→ Work to be completed:
Every record is to be transcribed exactly as written.

※ ※ ※

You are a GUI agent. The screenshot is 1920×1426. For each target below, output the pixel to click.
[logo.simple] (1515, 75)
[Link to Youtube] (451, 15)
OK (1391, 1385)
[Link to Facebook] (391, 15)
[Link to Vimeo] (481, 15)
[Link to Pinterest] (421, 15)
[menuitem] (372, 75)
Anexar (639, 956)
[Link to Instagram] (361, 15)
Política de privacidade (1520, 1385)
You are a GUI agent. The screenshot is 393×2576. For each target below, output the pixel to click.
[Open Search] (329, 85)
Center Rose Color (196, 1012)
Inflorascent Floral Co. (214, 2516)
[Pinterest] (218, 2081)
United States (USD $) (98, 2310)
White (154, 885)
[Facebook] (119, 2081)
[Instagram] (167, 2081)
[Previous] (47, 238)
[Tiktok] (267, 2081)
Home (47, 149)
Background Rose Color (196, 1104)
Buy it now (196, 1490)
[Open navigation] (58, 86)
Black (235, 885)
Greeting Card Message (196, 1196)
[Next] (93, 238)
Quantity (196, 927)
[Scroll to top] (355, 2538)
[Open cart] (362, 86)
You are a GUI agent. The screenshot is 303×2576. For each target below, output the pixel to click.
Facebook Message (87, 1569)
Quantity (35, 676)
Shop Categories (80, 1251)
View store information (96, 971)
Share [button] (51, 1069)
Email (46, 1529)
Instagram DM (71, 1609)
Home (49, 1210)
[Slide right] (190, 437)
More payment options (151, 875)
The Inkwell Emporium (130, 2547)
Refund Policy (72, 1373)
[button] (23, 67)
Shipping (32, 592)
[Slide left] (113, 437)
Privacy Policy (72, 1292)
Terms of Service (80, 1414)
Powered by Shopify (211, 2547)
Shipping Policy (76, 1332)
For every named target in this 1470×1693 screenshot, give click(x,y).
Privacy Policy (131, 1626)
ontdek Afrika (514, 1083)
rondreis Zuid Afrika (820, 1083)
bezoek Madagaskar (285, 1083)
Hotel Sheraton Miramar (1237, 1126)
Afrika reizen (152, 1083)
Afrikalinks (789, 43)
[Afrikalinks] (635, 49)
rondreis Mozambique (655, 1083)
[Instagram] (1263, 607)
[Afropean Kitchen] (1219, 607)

※ ※ ※

→ Response:
You are a GUI agent. The screenshot is 1920×1426. For each target below, output the pixel to click.
[logo.simple] (1515, 75)
[Link to Youtube] (451, 15)
OK (1391, 1385)
[Link to Facebook] (391, 15)
[Link to Vimeo] (481, 15)
[Link to Pinterest] (421, 15)
[menuitem] (372, 75)
Anexar (639, 956)
[Link to Instagram] (361, 15)
Política de privacidade (1520, 1385)
You are a GUI agent. The screenshot is 393×2576. For each target below, output the pixel to click.
[Open Search] (329, 85)
Center Rose Color (196, 1012)
Inflorascent Floral Co. (214, 2516)
[Pinterest] (218, 2081)
United States (USD $) (98, 2310)
White (154, 885)
[Facebook] (119, 2081)
[Instagram] (167, 2081)
[Previous] (47, 238)
[Tiktok] (267, 2081)
Home (47, 149)
Background Rose Color (196, 1104)
Buy it now (196, 1490)
[Open navigation] (58, 86)
Black (235, 885)
Greeting Card Message (196, 1196)
[Next] (93, 238)
Quantity (196, 927)
[Scroll to top] (355, 2538)
[Open cart] (362, 86)
You are a GUI agent. The screenshot is 303×2576. For each target below, output the pixel to click.
Facebook Message (87, 1569)
Quantity (35, 676)
Shop Categories (80, 1251)
View store information (96, 971)
Share [button] (51, 1069)
Email (46, 1529)
Instagram DM (71, 1609)
Home (49, 1210)
[Slide right] (190, 437)
More payment options (151, 875)
The Inkwell Emporium (130, 2547)
Refund Policy (72, 1373)
[button] (23, 67)
Shipping (32, 592)
[Slide left] (113, 437)
Privacy Policy (72, 1292)
Terms of Service (80, 1414)
Powered by Shopify (211, 2547)
Shipping Policy (76, 1332)
For every named target in this 1470×1693 screenshot, give click(x,y).
Privacy Policy (131, 1626)
ontdek Afrika (514, 1083)
rondreis Zuid Afrika (820, 1083)
bezoek Madagaskar (285, 1083)
Hotel Sheraton Miramar (1237, 1126)
Afrika reizen (152, 1083)
Afrikalinks (789, 43)
[Afrikalinks] (635, 49)
rondreis Mozambique (655, 1083)
[Instagram] (1263, 607)
[Afropean Kitchen] (1219, 607)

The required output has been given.